> [Stored data entries]:
+ + +

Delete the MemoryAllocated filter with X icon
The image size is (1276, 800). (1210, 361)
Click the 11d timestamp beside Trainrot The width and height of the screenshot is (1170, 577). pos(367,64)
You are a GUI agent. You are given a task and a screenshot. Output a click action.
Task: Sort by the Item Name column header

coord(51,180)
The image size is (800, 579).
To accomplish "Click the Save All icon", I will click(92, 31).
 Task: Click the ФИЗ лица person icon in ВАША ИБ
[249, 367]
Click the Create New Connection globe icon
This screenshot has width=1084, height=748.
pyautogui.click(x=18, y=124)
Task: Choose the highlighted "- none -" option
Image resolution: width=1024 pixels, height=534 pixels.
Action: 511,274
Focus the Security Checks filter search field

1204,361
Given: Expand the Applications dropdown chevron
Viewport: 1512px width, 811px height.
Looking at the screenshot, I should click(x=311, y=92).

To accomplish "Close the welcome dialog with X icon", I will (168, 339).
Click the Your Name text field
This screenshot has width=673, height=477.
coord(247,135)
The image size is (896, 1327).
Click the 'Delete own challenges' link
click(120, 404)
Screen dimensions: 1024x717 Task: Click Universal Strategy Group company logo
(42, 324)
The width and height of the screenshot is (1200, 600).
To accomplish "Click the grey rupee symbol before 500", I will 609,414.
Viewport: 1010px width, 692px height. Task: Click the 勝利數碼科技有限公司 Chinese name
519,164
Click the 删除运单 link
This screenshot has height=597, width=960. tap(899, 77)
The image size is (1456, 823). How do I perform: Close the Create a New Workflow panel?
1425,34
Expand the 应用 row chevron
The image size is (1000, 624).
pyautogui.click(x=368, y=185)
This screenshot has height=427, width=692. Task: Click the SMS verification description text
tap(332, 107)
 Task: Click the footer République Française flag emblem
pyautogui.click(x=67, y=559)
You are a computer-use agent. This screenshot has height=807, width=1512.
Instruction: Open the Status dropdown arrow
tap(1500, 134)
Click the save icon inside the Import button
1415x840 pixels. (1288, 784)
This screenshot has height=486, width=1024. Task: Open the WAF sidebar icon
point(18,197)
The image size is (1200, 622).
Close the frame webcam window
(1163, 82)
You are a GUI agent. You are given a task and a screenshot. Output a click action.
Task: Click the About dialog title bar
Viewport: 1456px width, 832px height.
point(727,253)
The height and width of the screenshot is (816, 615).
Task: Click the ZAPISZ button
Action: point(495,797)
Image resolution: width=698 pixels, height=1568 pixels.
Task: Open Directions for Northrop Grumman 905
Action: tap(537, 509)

+ + +

> [WORK TO BE COMPLETED]: Every line of the data must appear again in the answer, exactly as written.

> [OUTPUT FOR THIS EXERCISE]:
Delete the MemoryAllocated filter with X icon
The image size is (1276, 800). (1210, 361)
Click the 11d timestamp beside Trainrot The width and height of the screenshot is (1170, 577). pos(367,64)
You are a GUI agent. You are given a task and a screenshot. Output a click action.
Task: Sort by the Item Name column header

coord(51,180)
The image size is (800, 579).
To accomplish "Click the Save All icon", I will click(92, 31).
 Task: Click the ФИЗ лица person icon in ВАША ИБ
[249, 367]
Click the Create New Connection globe icon
This screenshot has width=1084, height=748.
pyautogui.click(x=18, y=124)
Task: Choose the highlighted "- none -" option
Image resolution: width=1024 pixels, height=534 pixels.
Action: 511,274
Focus the Security Checks filter search field

1204,361
Given: Expand the Applications dropdown chevron
Viewport: 1512px width, 811px height.
Looking at the screenshot, I should click(x=311, y=92).

To accomplish "Close the welcome dialog with X icon", I will (168, 339).
Click the Your Name text field
This screenshot has width=673, height=477.
coord(247,135)
The image size is (896, 1327).
Click the 'Delete own challenges' link
click(120, 404)
Screen dimensions: 1024x717 Task: Click Universal Strategy Group company logo
(42, 324)
The width and height of the screenshot is (1200, 600).
To accomplish "Click the grey rupee symbol before 500", I will 609,414.
Viewport: 1010px width, 692px height. Task: Click the 勝利數碼科技有限公司 Chinese name
519,164
Click the 删除运单 link
This screenshot has height=597, width=960. tap(899, 77)
The image size is (1456, 823). How do I perform: Close the Create a New Workflow panel?
1425,34
Expand the 应用 row chevron
The image size is (1000, 624).
pyautogui.click(x=368, y=185)
This screenshot has height=427, width=692. Task: Click the SMS verification description text
tap(332, 107)
 Task: Click the footer République Française flag emblem
pyautogui.click(x=67, y=559)
You are a computer-use agent. This screenshot has height=807, width=1512.
Instruction: Open the Status dropdown arrow
tap(1500, 134)
Click the save icon inside the Import button
1415x840 pixels. (1288, 784)
This screenshot has height=486, width=1024. Task: Open the WAF sidebar icon
point(18,197)
The image size is (1200, 622).
Close the frame webcam window
(1163, 82)
You are a GUI agent. You are given a task and a screenshot. Output a click action.
Task: Click the About dialog title bar
Viewport: 1456px width, 832px height.
point(727,253)
The height and width of the screenshot is (816, 615).
Task: Click the ZAPISZ button
Action: point(495,797)
Image resolution: width=698 pixels, height=1568 pixels.
Task: Open Directions for Northrop Grumman 905
Action: tap(537, 509)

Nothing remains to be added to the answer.